Your assignment:
Continue the write-up on NFL injury data, picking up after its final line.

Lower-body injury data was acquired from "NFL 1st and Future - Analytics" (Kaggle)
The data from this competition provided information on gross physiological injuries, such as foot, knee, and ankle injuries across 2 seasons. While the purpose of the competition was to assess the injuries with respect to the turf of the field, our intention was to use these data to assess all parameters correlating with these types of injuries compared to the concussion data from the other datasets.
These data were stored in a PostgreSQL database, using SQL Alchemy to pull the data from each table for processing, with the exception of the tracking data. The size of the tracking data was prohibitively large for SQL Alchemy on a local server, with over 76 million rows. To import this data in the Python files, the data table was downloaded as a csv file from the SQL server into a folder labeled NFL_Turf, prior to being read into the Python file. The data were connected with the following Entity Relational Diagram (ERD).
Concussion data was acquired from "NFL Punt Analytics Competition" (Kaggle)

[Dataset entries]

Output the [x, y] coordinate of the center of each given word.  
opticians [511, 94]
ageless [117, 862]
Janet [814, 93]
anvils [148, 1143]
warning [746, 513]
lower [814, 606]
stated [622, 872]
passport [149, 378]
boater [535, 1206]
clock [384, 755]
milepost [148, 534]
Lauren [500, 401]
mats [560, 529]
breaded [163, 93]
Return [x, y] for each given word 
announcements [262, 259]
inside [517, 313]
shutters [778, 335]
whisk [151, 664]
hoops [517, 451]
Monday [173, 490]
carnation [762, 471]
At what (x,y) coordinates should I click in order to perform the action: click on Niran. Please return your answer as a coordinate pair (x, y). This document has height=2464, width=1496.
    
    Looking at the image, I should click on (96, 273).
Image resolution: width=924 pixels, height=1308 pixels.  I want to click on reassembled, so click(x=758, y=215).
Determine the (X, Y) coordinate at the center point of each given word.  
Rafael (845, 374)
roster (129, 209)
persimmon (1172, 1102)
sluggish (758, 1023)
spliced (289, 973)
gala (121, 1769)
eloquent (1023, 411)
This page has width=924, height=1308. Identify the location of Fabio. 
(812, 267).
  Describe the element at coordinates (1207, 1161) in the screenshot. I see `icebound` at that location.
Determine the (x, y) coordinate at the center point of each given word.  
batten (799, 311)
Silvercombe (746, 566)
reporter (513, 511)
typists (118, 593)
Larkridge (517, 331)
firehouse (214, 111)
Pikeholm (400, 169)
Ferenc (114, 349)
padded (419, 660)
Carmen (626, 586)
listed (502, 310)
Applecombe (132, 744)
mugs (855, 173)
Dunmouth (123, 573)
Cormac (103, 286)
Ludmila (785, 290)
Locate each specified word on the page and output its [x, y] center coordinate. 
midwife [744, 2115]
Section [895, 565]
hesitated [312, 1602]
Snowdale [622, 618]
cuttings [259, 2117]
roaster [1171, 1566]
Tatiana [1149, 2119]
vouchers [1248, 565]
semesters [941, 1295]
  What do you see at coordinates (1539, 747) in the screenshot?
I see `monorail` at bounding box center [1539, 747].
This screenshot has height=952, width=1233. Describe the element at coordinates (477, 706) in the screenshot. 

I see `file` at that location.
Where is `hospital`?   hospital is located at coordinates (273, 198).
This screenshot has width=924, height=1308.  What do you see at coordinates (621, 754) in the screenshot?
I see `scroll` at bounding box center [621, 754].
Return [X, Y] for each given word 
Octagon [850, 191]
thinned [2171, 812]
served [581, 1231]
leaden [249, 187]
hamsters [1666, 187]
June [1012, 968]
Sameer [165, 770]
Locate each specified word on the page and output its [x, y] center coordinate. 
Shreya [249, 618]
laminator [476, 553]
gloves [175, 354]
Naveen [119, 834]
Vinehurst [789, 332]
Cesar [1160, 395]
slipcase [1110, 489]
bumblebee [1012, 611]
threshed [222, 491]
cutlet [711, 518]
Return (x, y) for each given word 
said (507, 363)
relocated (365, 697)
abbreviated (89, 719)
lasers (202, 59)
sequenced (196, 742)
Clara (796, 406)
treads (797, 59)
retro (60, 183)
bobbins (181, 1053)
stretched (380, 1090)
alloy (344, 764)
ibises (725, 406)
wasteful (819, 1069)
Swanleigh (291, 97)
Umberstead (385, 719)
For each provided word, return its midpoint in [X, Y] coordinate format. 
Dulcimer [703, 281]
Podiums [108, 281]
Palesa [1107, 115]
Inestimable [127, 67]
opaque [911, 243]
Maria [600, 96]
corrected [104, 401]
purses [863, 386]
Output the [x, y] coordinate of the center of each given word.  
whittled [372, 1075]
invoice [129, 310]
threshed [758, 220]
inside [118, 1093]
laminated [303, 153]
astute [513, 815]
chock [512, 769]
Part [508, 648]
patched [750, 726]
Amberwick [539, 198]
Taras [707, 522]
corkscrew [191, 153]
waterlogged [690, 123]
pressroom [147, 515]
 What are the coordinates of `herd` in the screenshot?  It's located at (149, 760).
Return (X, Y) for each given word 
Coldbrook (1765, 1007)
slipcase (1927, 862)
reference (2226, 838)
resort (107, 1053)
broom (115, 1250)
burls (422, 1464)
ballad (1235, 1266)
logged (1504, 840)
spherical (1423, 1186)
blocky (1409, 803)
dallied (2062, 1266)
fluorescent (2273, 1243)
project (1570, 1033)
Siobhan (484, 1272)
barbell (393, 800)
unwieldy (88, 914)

Task result:
The data from this competition provided information regarding concussions during punt plays across 2 seasons. Our goal was to use these data and investigate the parameters in comparison with those from the lower-body injuries. We used 5 of the complete datasets available from the source. Upon storage in our database, 4 tables were merged using PG Admin and used to create a new table called punt_analytics. This table was imported into the Python files using SQL Alchemy as were done with the Injury tables. Also similar to the Injury data, the ngs table (tracking data) was too large to import using SQL Alchemy and again were downloaded locally and imported to Python using Pandas into a folder labeled NFL_Punt. Only the original data are represented in the ERD.